* [Aim of the exercise]: All that should be output is the block of lines below from the line with "Turn off the Bluetooth toggle" to the line with "Task: Click the Refine filter lines icon", both included, exactly as written.

Extracted records

+ + + +

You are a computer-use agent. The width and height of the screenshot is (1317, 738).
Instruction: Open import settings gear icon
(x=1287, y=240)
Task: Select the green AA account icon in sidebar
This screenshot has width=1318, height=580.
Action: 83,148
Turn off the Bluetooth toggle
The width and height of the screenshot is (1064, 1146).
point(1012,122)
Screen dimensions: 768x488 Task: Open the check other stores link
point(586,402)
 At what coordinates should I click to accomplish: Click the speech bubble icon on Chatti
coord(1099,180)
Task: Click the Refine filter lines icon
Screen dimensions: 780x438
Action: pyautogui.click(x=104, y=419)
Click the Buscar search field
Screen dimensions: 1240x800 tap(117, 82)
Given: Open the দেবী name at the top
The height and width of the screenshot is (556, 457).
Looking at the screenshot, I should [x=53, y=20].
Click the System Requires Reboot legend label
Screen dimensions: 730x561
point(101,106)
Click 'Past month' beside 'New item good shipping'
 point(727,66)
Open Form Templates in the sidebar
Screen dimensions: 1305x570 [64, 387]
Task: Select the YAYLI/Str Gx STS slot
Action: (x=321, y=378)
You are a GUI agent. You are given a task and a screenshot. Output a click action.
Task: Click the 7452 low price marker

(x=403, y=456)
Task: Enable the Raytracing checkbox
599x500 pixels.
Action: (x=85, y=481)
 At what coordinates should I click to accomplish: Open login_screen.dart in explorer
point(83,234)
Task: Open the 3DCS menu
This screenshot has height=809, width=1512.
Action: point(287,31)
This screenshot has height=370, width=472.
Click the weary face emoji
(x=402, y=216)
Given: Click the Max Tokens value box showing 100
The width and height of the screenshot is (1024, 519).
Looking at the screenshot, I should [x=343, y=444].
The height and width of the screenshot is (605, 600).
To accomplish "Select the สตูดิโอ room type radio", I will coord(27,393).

+ + + +

* [Solution for this problem]:
Turn off the Bluetooth toggle
The width and height of the screenshot is (1064, 1146).
point(1012,122)
Screen dimensions: 768x488 Task: Open the check other stores link
point(586,402)
 At what coordinates should I click to accomplish: Click the speech bubble icon on Chatti
coord(1099,180)
Task: Click the Refine filter lines icon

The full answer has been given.